──────── Segment du document ────────

Sur la dette elle-même, notre position (celle de notre congrès) est celle de « l’annulation de la dette illégitime ». Mais se contenter de répéter ceci ne fera pas avancer d’un pouce dans cette direction. Le peuple grec s’est levé contre la politique assassine de la troïka. Il l’a rejetée d’une manière très claire et massive. Il n’a pas manqué de groupes révolutionnaires appelant de leur côté à annuler la dette. Mais la jonction entre les deux ne s’est pas faite, au moins dans l’immédiat. C’est qu’il ne suffit pas de résister d’un côté et de fixer le but de l’autre. Deux choses évidemment indispensables, mais qui ne sont pas grand-chose en définitive sans les moyens de les relier par des mobilisations transitoires. Je ne prétends certes pas que le fait de proposer les voies transitoires adéquates suffirait pour que l’issue en Grèce ou ailleurs soient différente que ce que l’on sait. Ceci dépend de bien d’autres éléments constitutifs du rapport de force global, et bien plus importants. J’ai défendu déjà combien m’était étrangère l’idée que « la bonne ligne » avec « le bon texte » feraient l’avenir radieux. Mais cela au moins dépend de nous.
En l’occurrence le point majeur, central, décisif, est celui de l’engagement du peuple dans le contrôle « d’en bas ». Cette volonté de maîtrise démocratique est ce qui ressort de tous les axes mis en avant par les Indignés dans chaque pays. Mais que peut-on contrôler exactement ? La seule issue est la suivante. Un, on arrête de payer. C’est la condition pour stopper la spirale des mesures antisociales de plus en plus brutales. C’est donc un moratoire. Deux, on veut savoir où est passé cet argent. C’est l’audit populaire. Nous connaissons nous NPA la réponse pour l’essentiel. Mais nous sommes prêts à le vérifier publiquement, par la mobilisation populaire appuyée sur la fin du secret financier. Certes nous savons (et nous le disons) que tout ceci est impossible sans une confrontation majeure avec les institutions politico-financières nationales et internationales. Quant au PS et ceux qui seront alliés éventuellement avec lui au gouvernement, nous savons d’ores et déjà qu’ils n’en seront pas. Mais ces pas indispensables sont pourtant ceux que devront faire tous ceux et toutes celles qui cherchent vraiment à sortir de la crise de la dette. Nous sommes prêts à faire ces pas avec toutes celles et tous ceux qui s’engageront dans cette voie, même s’ils ne partagent pas avec nous toutes nos analyses et toutes nos solutions, et quel que soit leur vote conjoncturel en 2012.

──────── Extrait de données ────────

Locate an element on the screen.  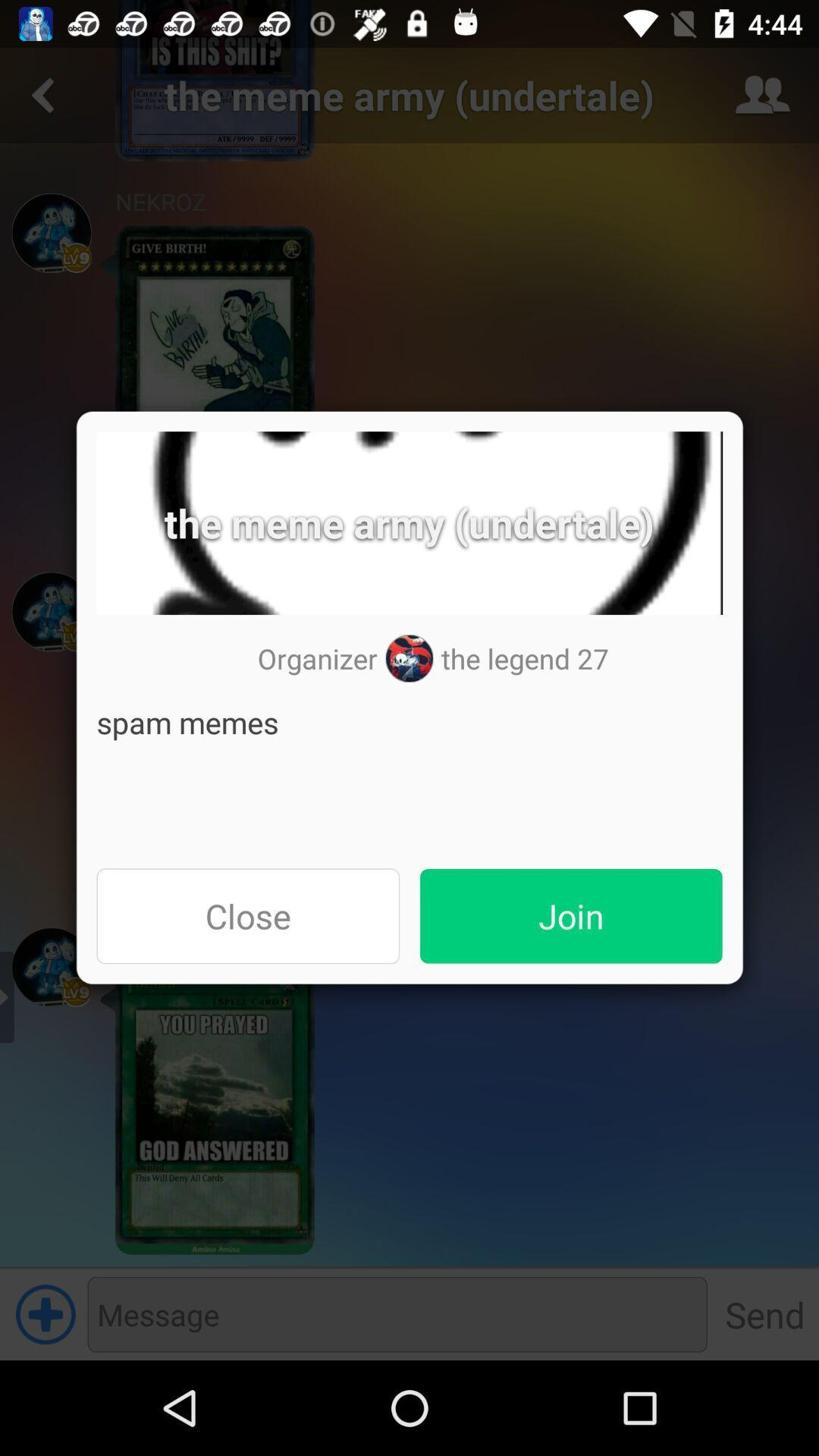
the item below spam memes is located at coordinates (571, 915).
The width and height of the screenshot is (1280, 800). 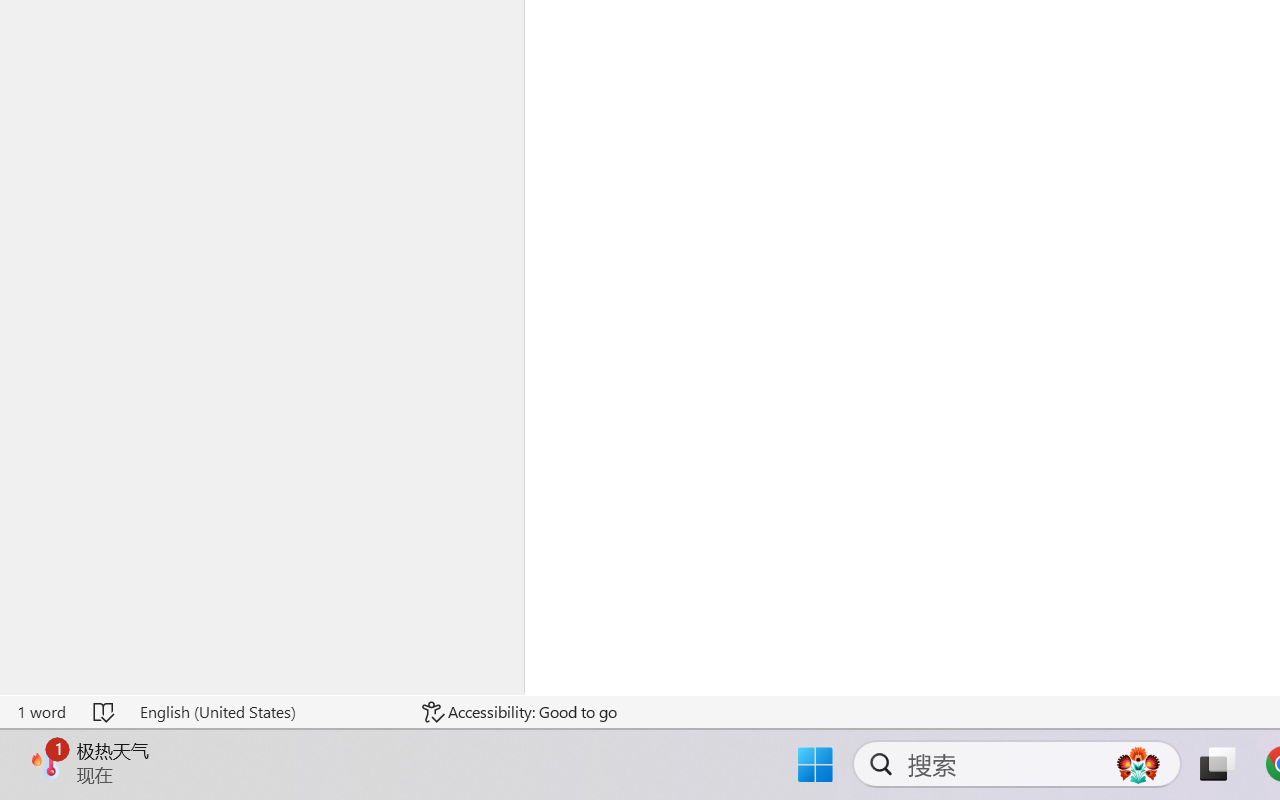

────────

## Consignes à suivre
Les énoncés suivants concordent-ils avec le segment sur la dette ? Pour chacun, répondez par oui ou non et citez les mots décisifs du segment.
1. Le peuple grec a rejeté la politique de la troïka de façon claire et massive.
2. La jonction entre la résistance du peuple grec et les groupes révolutionnaires appelant à annuler la dette s'est faite immédiatement.
3. L'audit populaire vise à savoir où est passé l'argent.

## Solution proposée
1. Oui : « Il l’a rejetée d’une manière très claire et massive. »
2. Non : « Mais la jonction entre les deux ne s’est pas faite, au moins dans l’immédiat. »
3. Oui : « Deux, on veut savoir où est passé cet argent. C’est l’audit populaire. »